He had suffered a broken collarbone, a broken shoulder blade, a fractured hip, a collapsed left lung, a bleed on the brain and a serious brain injury. He was unable to walk, talk, use his hands or even hold up his head and had to be fed through a tube.
His permanent traumatic brain injury meant that by the time of the hearing, he still struggled with his speech, his processing was slower and he had sensory issues. It was too early to say if he would have a learning or intellectual disability.
The accused also pleaded guilty to driving a dangerously defective vehicle, failing to stop, failing to keep his vehicle at the scene of an incident, failing to report the incident to gardaí and driving without insurance or licence.
Judge Seán Ó Donnabhain said that to leave the scene of the accident almost bordered on inhumane.
He sentenced him to six years detention, but suspended the final two years. He also banned him from driving for 20 years.
The accused was still 17 at the time of the sentence hearing and was sent to Oberstown Detention Campus, but was transferred to Wheatfield Prison shortly after turning 18 earlier this year.

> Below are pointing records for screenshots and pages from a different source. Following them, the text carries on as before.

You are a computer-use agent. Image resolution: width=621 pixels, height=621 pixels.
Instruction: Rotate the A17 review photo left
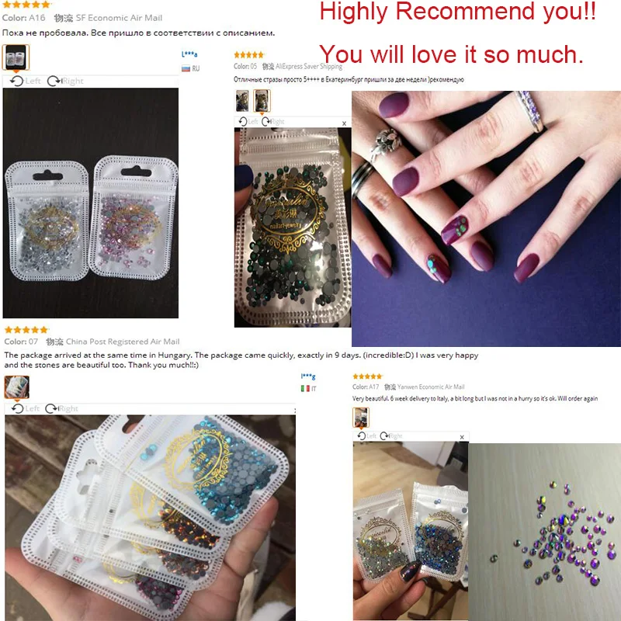point(366,436)
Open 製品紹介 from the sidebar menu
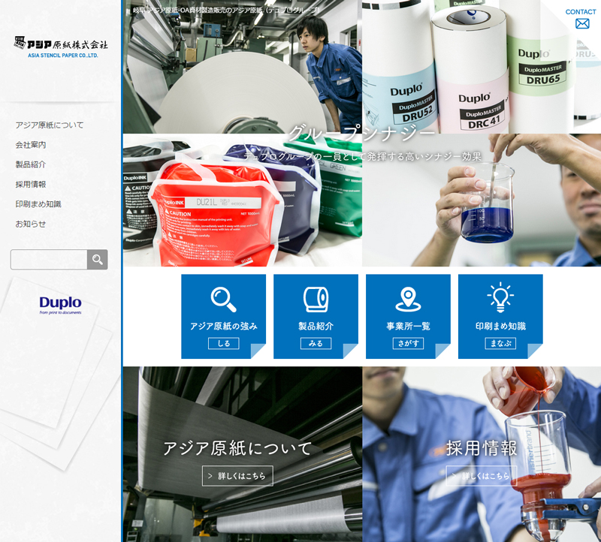 (31, 164)
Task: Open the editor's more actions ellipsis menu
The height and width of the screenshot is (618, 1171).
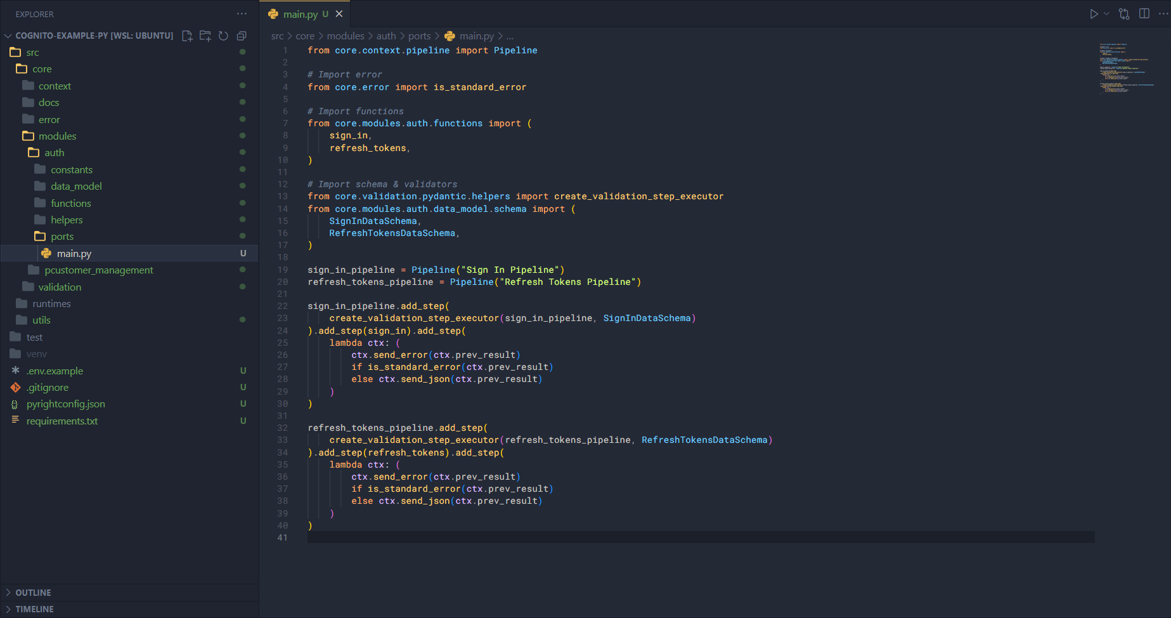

He attended remotely from the prison when he appealed against the severity of his sentence to the Court of Appeal on Friday.

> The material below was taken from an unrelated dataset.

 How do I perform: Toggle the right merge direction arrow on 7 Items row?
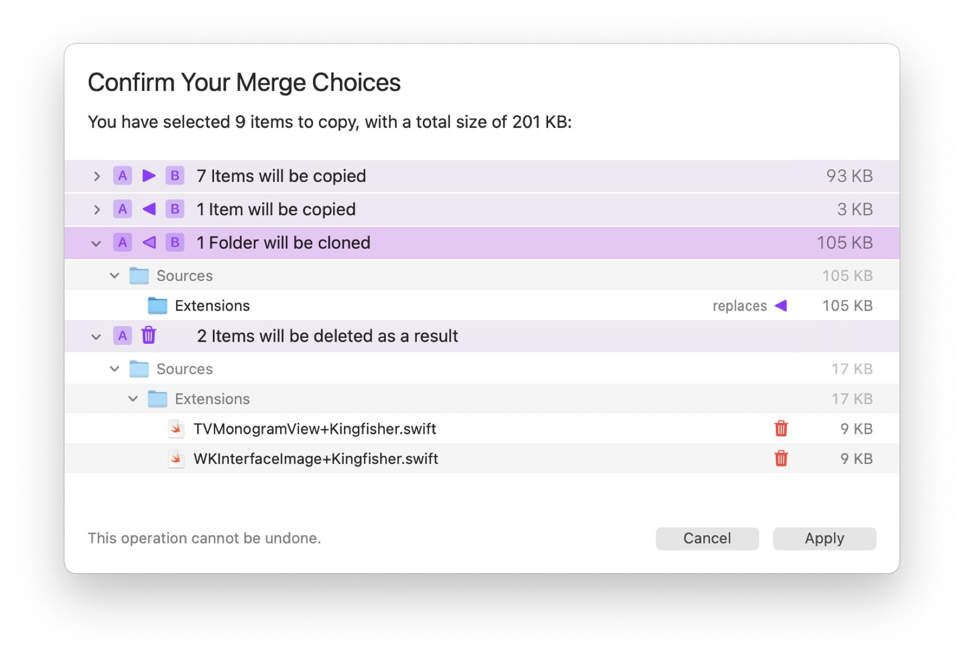[x=149, y=176]
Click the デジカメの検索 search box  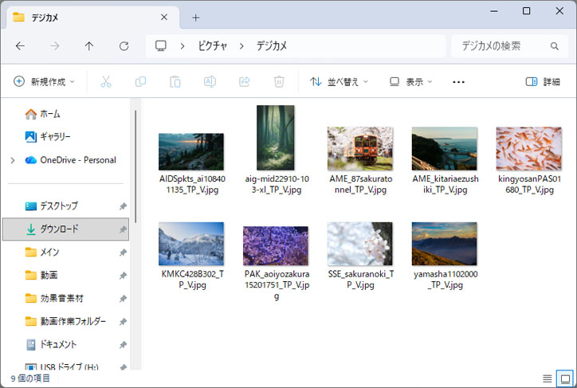click(502, 46)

His victim’s family attended remotely from Anglesea Garda Station in Cork.
The teenager’s barrister, Siobhán Lankford SC, submitted that the sentencing judge had failed to afford sufficient weight to the mitigating factors in the case. She also argued that he had failed to give any or adequate consideration to suspending a greater portion of the sentence to allow for her client’s rehabilitation.
She further argued that the judge had erred in imposing a driving disqualification for 20 years on the appellant, bearing in mind his extreme youth.
She said that she had seen the updated victim impact statement and the psychologist’s report on the child and that she was conscious that the child’s parents were watching.
“I’m anxious that they know that he remains very contrite,” she said.
“My client would like to put on the record his sincere apologies, regret and remorse.”
Ray Boland BL responded on behalf of the State.
He submitted that the sentence and driving disqualification imposed were measured and appropriate.
Judgement was reserved by Court President Justice George Birmingham (presiding), Justice Patrick McCarthy and Justice Isobel Kennedy.